Where Resort Dining Meets the Sea
Orlando's resort corridor along the International Drive and Lake Buena Vista axis has long been defined by scale: sprawling dining rooms built to absorb theme-park visitors who want something more considered than a food court but aren't necessarily seeking the kind of precision-focused tasting menu that has put venues like Sorekara (Japanese) and Kadence (Japanese) on national radar. Deep Blu Seafood Grille sits inside this corridor, anchored to the Wyndham Grand Orlando Resort on Chelonia Parkway, and occupies a category that is underrepresented in the area: a dedicated seafood grille that frames the dining experience around ocean sourcing rather than the beef-forward programming that dominates nearby competitors like Capa (Steakhouse).
That positioning matters more than it might seem. Florida sits at the confluence of Atlantic and Gulf Coast fishing traditions, with access to stone crab, Gulf shrimp, grouper, and mahi that give a seafood-focused kitchen a genuinely regional identity, if the sourcing decisions are made carefully. The question any serious seafood restaurant in this state has to answer is not whether the ocean is nearby, but how deliberately the menu reflects what is actually in season and how the kitchen handles the relationship between supplier and plate.

REQUIRED TASK 1: Can you write out the Deep Blu Seafood Grille piece from "That positioning matters" up to and including "supplier and plate.", replacing "grouper" with "snapper"?
REQUIRED TASK 2: Can you continue the Deep Blu Seafood Grille piece from its final sentence onward?
The rows aren't needed for any of this.

MATERIAL SUPPLIED:
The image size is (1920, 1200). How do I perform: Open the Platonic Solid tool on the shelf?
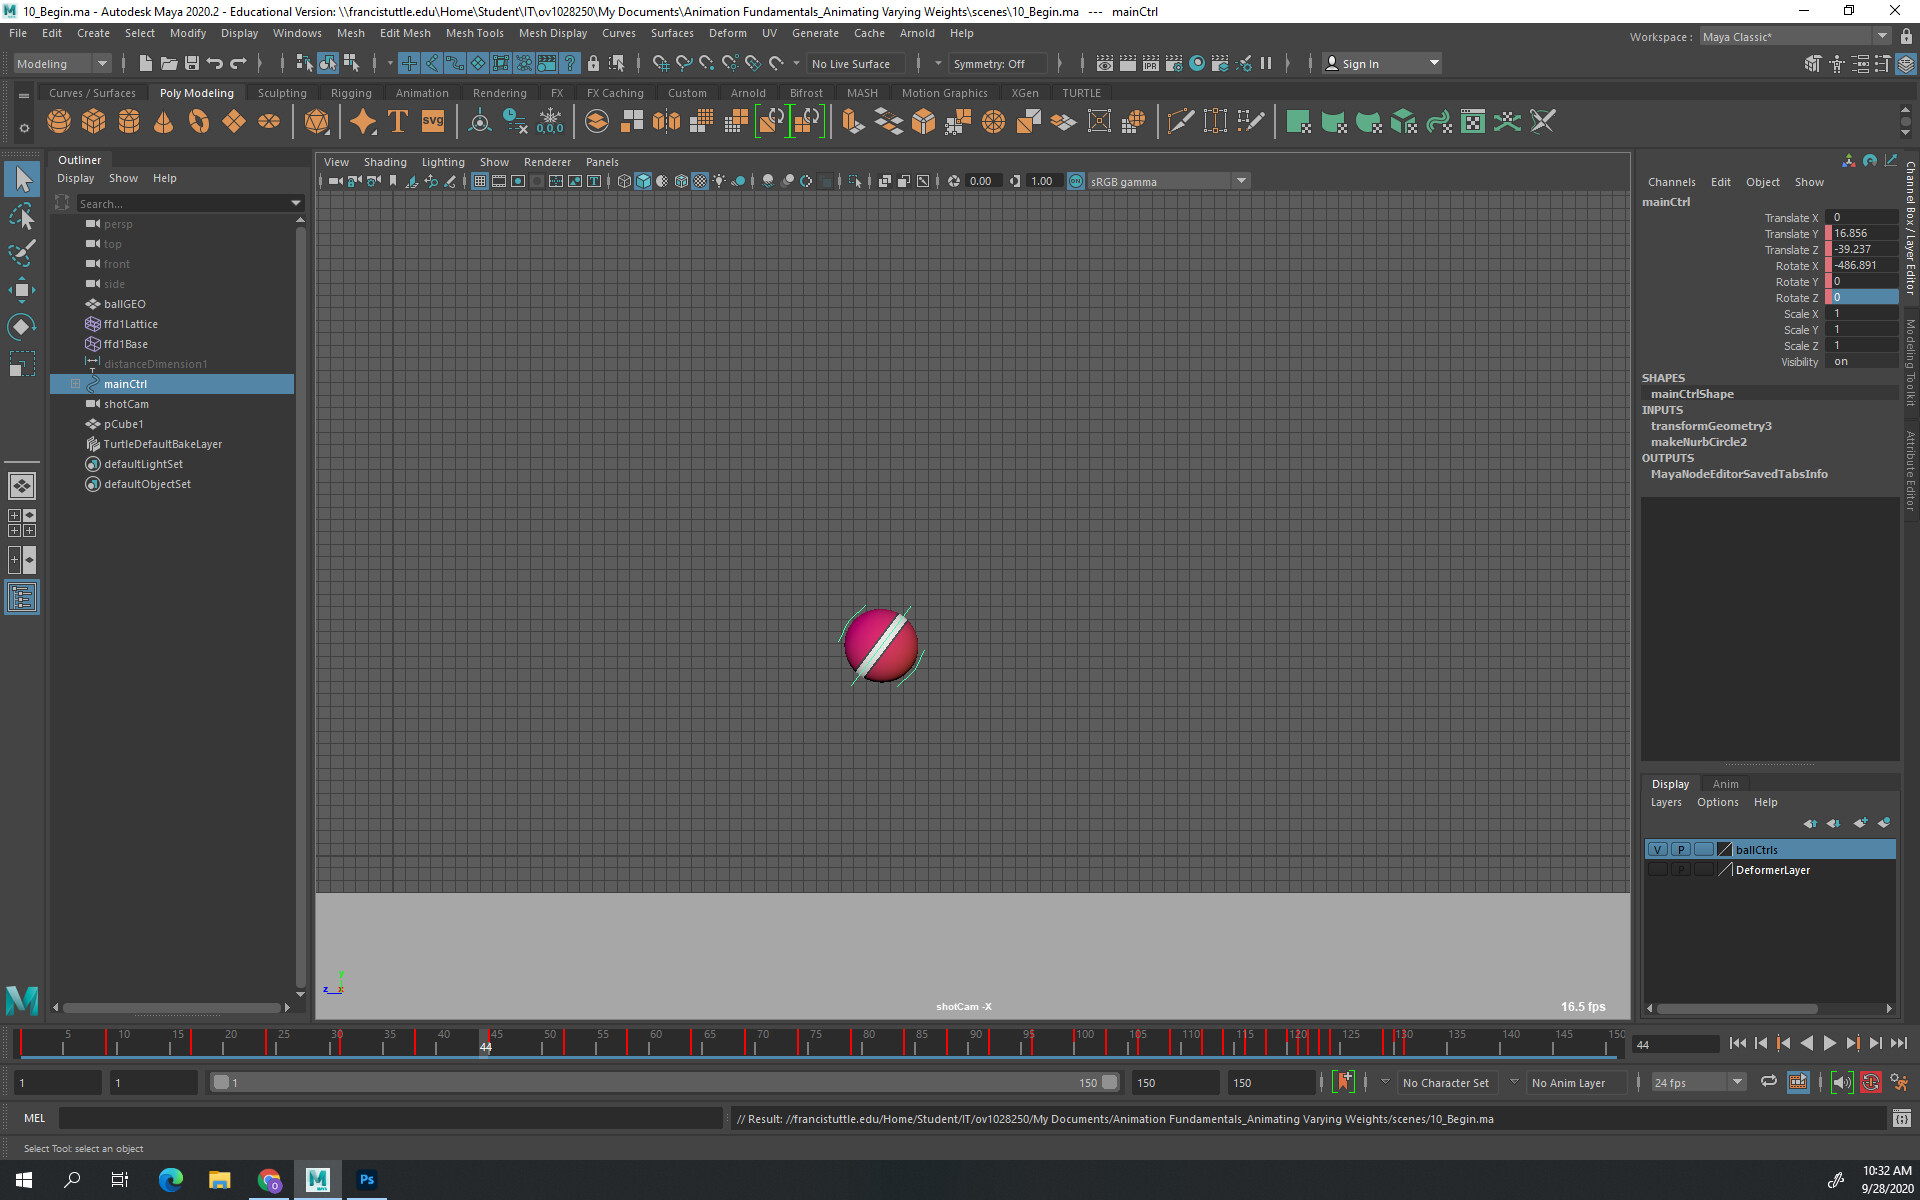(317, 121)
==
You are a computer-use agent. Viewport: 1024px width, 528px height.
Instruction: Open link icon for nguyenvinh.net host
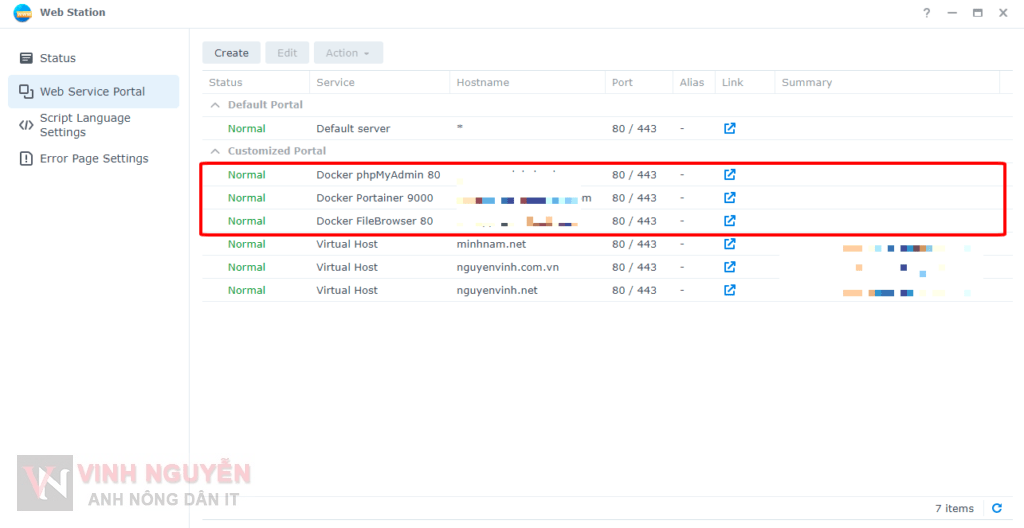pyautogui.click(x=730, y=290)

FINAL ANSWER 1:
That positioning matters more than it might seem. Florida sits at the confluence of Atlantic and Gulf Coast fishing traditions, with access to stone crab, Gulf shrimp, snapper, and mahi that give a seafood-focused kitchen a genuinely regional identity, if the sourcing decisions are made carefully. The question any serious seafood restaurant in this state has to answer is not whether the ocean is nearby, but how deliberately the menu reflects what is actually in season and how the kitchen handles the relationship between supplier and plate.

FINAL ANSWER 2:
The Sustainability Argument for Seafood in Florida
Across the American fine-dining circuit, the conversation around responsible seafood sourcing has become more specific and more demanding over the past decade. Restaurants like Le Bernardin in New York City and Providence in Los Angeles have built programs that operate in close dialogue with Monterey Bay Aquarium's Seafood Watch, treat byproduct and offcuts as part of the menu's design rather than waste, and rotate offerings based on availability signals from their supplier networks. Blue Hill at Stone Barns in Tarrytown and Single Thread Farm in Healdsburg have extended this logic further, treating sourcing transparency as a core part of the dining narrative rather than a footnote on the menu. These approaches have set a standard that now filters down into resort-category restaurants, where guests increasingly expect some form of sourcing accountability.
For a Florida-based seafood restaurant, the environmental stakes are particularly visible. The Gulf of Mexico and Atlantic fisheries that supply Florida kitchens face documented pressures from warming water temperatures, red tide events, and shifting stock populations. A kitchen that takes those pressures seriously will rotate its menu based on what is available rather than holding static signature dishes across seasons, and will work with suppliers who can demonstrate traceability back to the catch. These are the signals worth watching at any seafood-focused operation in this region, from the most casual fish shack to the most formal resort dining room.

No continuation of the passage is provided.